Sylvain Tesson est devenu un écrivain « écolo », amoureux de la nature sauvage, que les Anglo-Saxons appellent wilderness.  Il rend hommage à Darwin, l’homme qui a écrit : « Nul individu à l’esprit impartial ne peut étudier une quelconque créature vivante, si humble soit-elle, sans être enthousiasmé par sa structure et ses caractéristiques admirables ». Lorsqu’il se trouve sur une plage du Yémen, il observe la naissance des tortues vertes qui rampent sur le sable jusqu’à la mer, en s’efforçant d’éviter la prédation des crabes, des renards et des oiseaux. Mais il sait qu’il ne faut pas intervenir afin de laisser les survivantes prendre leurs repères pour revenir pondre à l’âge adulte. Il collectionne les fossiles, témoins de l’histoire naturelle de la Terre.

────────────────────────────────────────

*Consignes*.
1) D'après le passage sur Sylvain Tesson, quels animaux menacent les tortues vertes qui rejoignent la mer ?
2) Écrivez la suite du passage sur Sylvain Tesson.
Les items ne servent à rien pour cet exercice.

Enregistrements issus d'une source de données
────────────────────────────────────────

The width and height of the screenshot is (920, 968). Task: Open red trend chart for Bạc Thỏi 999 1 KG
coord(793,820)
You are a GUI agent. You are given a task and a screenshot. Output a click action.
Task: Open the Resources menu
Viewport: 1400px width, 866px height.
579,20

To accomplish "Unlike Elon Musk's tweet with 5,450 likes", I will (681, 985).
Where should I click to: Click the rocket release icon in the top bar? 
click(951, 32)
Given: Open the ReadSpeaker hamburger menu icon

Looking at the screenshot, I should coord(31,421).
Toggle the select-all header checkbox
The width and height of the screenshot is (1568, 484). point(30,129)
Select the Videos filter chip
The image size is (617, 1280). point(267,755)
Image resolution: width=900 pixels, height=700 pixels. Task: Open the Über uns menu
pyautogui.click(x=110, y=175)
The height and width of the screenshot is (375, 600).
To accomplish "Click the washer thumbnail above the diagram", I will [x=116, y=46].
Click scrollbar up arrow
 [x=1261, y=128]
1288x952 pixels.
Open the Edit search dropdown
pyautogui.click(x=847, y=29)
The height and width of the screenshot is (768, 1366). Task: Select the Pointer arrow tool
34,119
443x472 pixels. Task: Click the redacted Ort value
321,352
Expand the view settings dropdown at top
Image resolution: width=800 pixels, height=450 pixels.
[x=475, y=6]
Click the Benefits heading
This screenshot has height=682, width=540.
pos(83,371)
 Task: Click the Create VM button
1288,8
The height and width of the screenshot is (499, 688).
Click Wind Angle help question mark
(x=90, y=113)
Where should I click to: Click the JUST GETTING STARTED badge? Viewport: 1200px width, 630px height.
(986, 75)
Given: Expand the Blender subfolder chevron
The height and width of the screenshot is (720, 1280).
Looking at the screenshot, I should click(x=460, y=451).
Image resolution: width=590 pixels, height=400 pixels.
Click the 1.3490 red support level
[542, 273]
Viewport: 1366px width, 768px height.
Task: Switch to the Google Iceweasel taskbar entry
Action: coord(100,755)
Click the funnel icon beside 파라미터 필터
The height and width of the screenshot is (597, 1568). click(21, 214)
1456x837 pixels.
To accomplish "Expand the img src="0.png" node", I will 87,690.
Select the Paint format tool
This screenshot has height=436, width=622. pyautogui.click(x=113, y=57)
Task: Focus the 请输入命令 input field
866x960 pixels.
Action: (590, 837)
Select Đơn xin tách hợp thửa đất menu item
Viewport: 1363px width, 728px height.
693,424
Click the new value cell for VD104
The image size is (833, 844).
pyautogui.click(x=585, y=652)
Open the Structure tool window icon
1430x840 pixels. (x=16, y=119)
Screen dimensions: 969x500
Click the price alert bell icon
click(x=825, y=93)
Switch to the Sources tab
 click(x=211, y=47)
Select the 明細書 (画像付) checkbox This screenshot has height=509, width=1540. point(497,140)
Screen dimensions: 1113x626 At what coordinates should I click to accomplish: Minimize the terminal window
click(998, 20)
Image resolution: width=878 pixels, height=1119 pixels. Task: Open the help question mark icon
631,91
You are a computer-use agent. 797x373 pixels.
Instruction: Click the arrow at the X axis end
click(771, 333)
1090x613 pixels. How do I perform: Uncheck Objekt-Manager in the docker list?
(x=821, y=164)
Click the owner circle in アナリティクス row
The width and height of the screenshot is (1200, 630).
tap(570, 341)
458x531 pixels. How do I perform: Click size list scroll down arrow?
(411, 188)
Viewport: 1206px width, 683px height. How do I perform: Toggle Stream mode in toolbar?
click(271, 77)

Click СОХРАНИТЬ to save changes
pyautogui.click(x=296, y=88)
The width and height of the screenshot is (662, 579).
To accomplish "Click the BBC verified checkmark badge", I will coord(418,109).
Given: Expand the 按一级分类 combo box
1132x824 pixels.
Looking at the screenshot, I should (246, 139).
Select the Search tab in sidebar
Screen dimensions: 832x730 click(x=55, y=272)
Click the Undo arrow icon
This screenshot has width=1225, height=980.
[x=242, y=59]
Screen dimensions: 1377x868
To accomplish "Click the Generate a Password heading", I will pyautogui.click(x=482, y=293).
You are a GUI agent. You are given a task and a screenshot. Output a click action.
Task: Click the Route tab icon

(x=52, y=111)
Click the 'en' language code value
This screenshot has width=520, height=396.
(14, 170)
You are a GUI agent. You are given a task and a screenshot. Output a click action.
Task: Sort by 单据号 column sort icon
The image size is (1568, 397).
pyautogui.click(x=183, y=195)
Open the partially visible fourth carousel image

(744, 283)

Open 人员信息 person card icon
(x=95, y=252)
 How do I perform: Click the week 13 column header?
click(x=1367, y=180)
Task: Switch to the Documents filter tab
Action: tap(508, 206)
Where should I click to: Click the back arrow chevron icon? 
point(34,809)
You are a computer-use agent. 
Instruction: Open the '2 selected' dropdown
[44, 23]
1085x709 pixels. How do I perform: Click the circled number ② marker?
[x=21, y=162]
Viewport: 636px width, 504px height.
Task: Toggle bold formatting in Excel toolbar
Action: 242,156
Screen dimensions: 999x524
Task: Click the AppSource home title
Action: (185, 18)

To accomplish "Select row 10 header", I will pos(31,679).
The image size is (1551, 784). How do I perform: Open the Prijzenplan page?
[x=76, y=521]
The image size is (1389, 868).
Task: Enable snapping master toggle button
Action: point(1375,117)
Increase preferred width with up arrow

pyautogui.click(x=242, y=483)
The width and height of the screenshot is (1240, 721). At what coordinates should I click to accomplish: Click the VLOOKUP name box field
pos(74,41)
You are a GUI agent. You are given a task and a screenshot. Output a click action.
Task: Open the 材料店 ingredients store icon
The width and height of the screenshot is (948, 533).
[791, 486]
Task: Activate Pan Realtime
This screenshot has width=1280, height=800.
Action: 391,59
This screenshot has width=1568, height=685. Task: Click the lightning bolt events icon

────────────────────────────────────────

*Corrigé*.
1) Les crabes, les renards et les oiseaux.

2)
Il  se déclare partisan de la décroissance, telle que la prône le naturaliste Aldo Leopold. « La croissance : triste tropisme », écrit-il en parodiant le titre de Claude Lévi-Strauss. Il refuse le téléphone portable, même lorsqu’il se trouve chez les Nenets ou les Bouriates, à mille lieux de chez lui. Il proclame : « Sans amour, sans foi et sans révolte, il n’y a pas d’écologie ». Révolté, lui ? Non. « Le militantisme m’indiffère au plus haut point, avoue-t-il. Le combat idéologique m’intéresse encore moins que le marketing ! ». Considérant les soubresauts du « printemps arabe », il conclut : « La révolution ? Un changement de propriétaires ». Roger Cans.